It took us a year to make the move from Portland, Oregon to Collioure, France. While we staggered through the paperwork-heavy process of securing our visas, prepared to put our house in Portland on the market, and found an apartment to rent, we spent hours online looking at French real estate sites.

The American way of selling a house includes dumping so much money into it you question your reason for moving in the first place. Then, you spend a small fortune to stage it, so that it looks like the lobby of the world’s smallest five-star hotel. Out goes everything that makes it look like humans live there and in comes the white carpet and thousands of dollars’ worth of throw pillows.

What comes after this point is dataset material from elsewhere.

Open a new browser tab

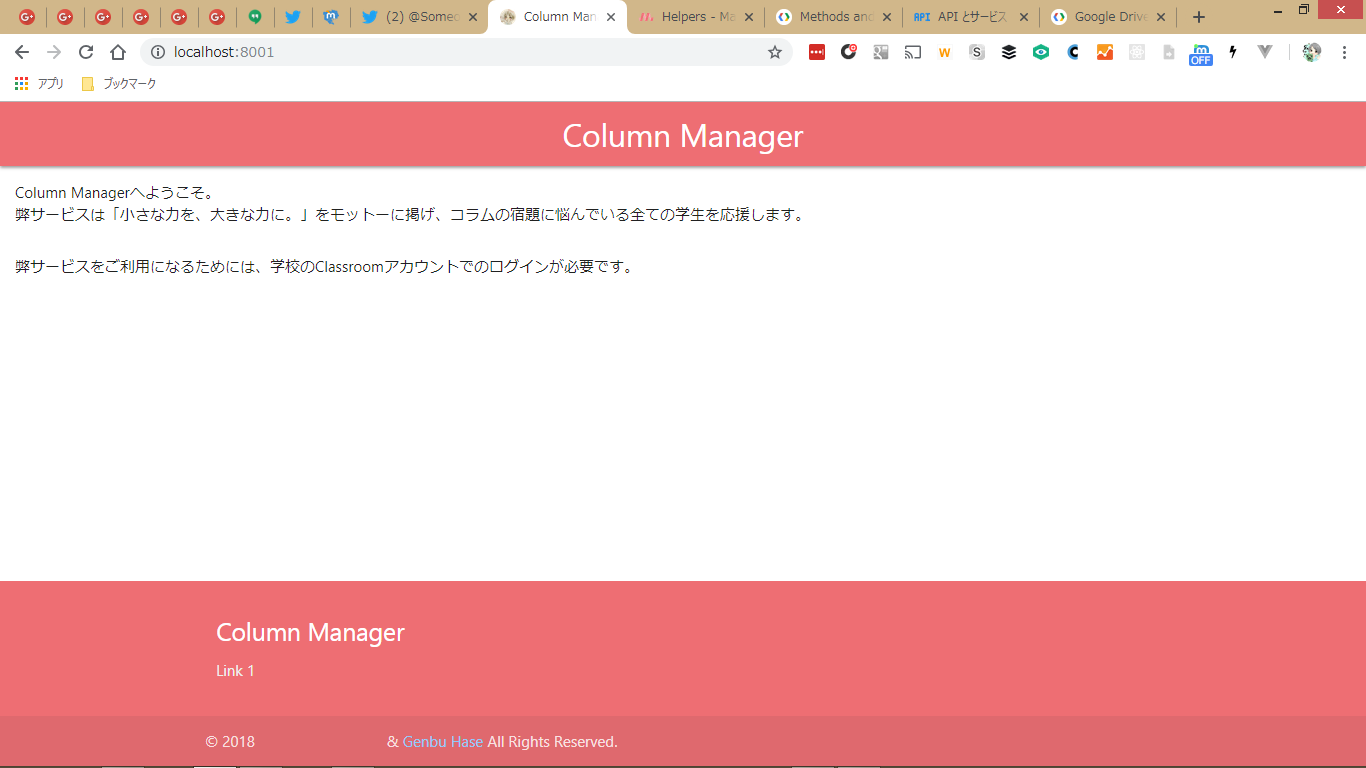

The French have a different approach to selling their property. They list their house, then take a few pictures with their phone, making sure to focus on the darkest corners with the worst lighting, the freestyle DIY remodels executed with neither level nor measuring tape, and the requisite garage or kids room, where stuff is jammed willy into cubbies and IKEA shelves groaning from the weight. It’s as if they’re saying: “Here’s what you’re going to get. I’m not trying to pull one over on you by making it look better than it is. Nor do I have the time or inclination to do anything to make it more appealing. Take it or leave it.”

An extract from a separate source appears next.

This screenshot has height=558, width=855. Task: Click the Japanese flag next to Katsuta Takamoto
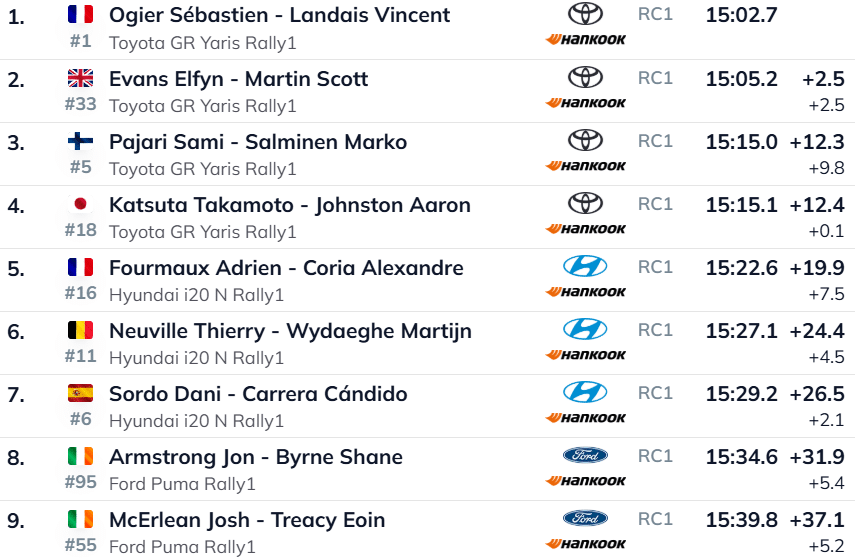[x=80, y=204]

The Man of the House got into it, and soon we had a friendly competition going to see who could find the least-pretentious French homeowner.  I would find a place where the bathroom photo included a towel left on the floor, and he would counter with an image of a living room with the cleaning supplies and roll of paper towel still sitting on the coffee table. I found an entry way with some nasty flip flops abandoned in the middle of the floor. He found an office with a FAX machine (a FAX MACHINE), a FAX chugging out of it when the picture was snapped.

Collioure: fifteen miles north of Spanish border, where the mountains meet the sea

We moved in May 2019 and after spending the summer getting settled, we found the name of an estate agent. Neil Hitchen spoke English and came highly recommended (he understood the American need for multiple bathrooms).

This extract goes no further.